Can travel be saved?

By | Category: Travel tips & opinions

Of course it can.

with fewer customers, travel companies need support

It is a stupid question  but it has been going the rounds lately in order to try and persuade the trave industry to get more governmental support.

To deal with the question at the outset, there will always be a travel industry because an entrepreneur will spot a gap and try to fill it. Just as online travel agents (OTA’s) were supposedly the death of the high street shops and was the killer for hotels so there will always be travel. It might be different from what we know and companies will disappear just as airlines have come and gone.

Names like Braniff, Pan-Am, People’s Express, Buzz, Air UK, Horizon, ILG, British Caledonian, Meridiana, have come and gone in the last fifty years and some brands we know now might disappear. But others will grow.

Who, ten to fifteen years ago was aware of Airbnb, Holidu, Skyscanner, Icelolly, Travelzoo nd the like?

But the travel industry has been badly hit by coronavirus which is why aid has been given by some governments to keep the aviation and tour operators in business. The German government has given €1.9 billion to the German arm of TUI, and Air France-KLM, Alitalia, Lufthansa and Singapore have all received state support.

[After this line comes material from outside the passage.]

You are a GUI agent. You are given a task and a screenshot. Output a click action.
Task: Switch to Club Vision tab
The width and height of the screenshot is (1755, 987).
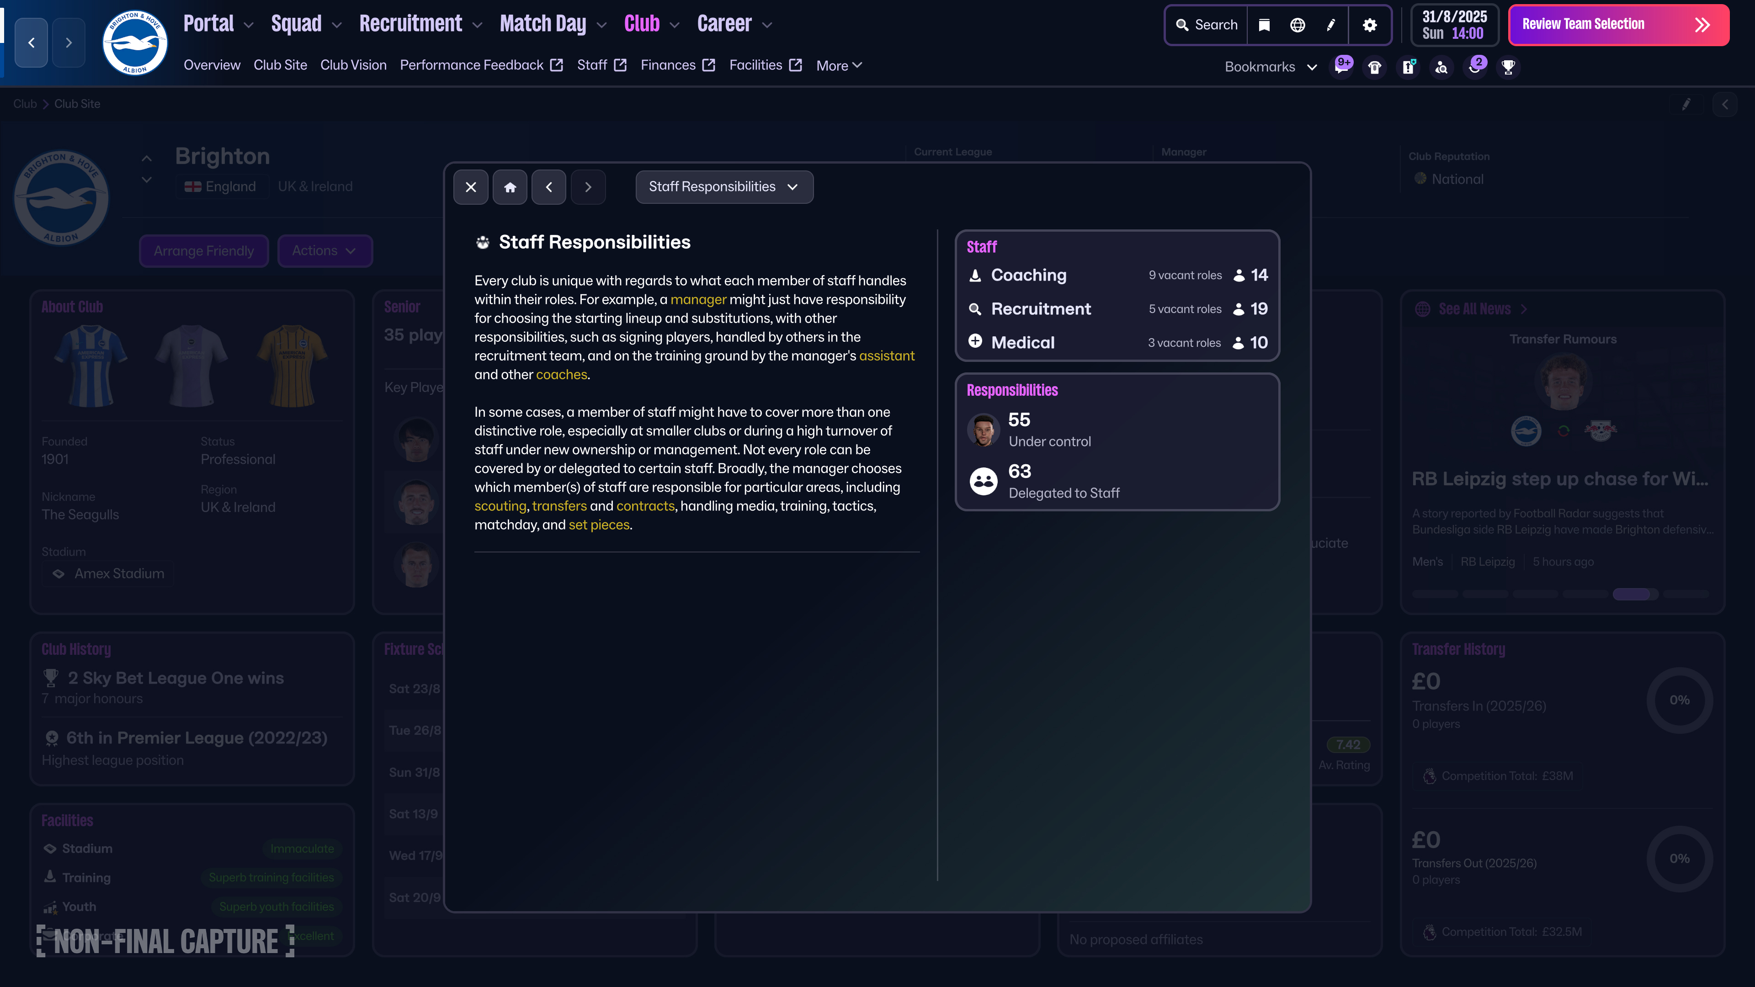[353, 65]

It has also been hit by government’s ducking and diving to impose lockdowns, local lockdowns, quarantine restrictions and recommended no-fly areas.

To an industry that plans a year ahead in some cases, longer and shorter in others, changing the guidelines every couple of weeks is a nightmare and not what they are good at doing. They like consistency and, if nothing else, they have been taught that coronavirus breeds inconsistency.

You could argue that in the UK companies have been helped by the furlough system but that might not prove enough.

With the budget coming up a body called the “The Save Future Travel Coalition” suggested that there be changes to quarantine policy, the introduction of testing and the granting of an APD holiday.

Will any of that – even if the Chancellor agrees to it – be enough to stop widespread redundancies and a shrinking industry where less competition, at least over the next few years, might drive up fares for passengers?

In the beginning of the pandemic the World Health Organization and most airlines called for there to be no restrictions on international travel. Their logic went that it would have little effect on the rise in cases.

They were wrong as countries around the world soon found out. Politicians are now a little bit wary but also concerned of the number of their constituents who might face the sack.

Could governments, for example, guarantee a number of seats on planes and with tour operators so that there could be stabilisation? It has guaranteed so much already why not 50% of 2019’s carrying figures.

At the same time it could insist as part of such a deal that the development of green fuels and electric flights be speeded up so that technical skills at engineering and manufacturing plants were maintained.

It might insist that tour operators who took up its support offer had a percentage of their portfolio as holidays in the UK so that if such a problem arose again, companies would face less of a liability.

Rail companies have support so why not other parts of the travel industry?

It is also the cruise industry that will need support but resolving that will be a bigger task. It is largely due to passenger confidence that ships should be as virus-proofed as possible. Early signs from Costa and Hurtigruten suggest that their sanitisation introductions are effective. As the months weave into the end of the year more confidence will be seen by potential passengers and that might be sufficient to kick-start cruises.

For an industry that supports about 10% of the working population around the world, some help is needed. For politicians this means finding a way to marry the movement of people at the same time as protecting them from the pandemic.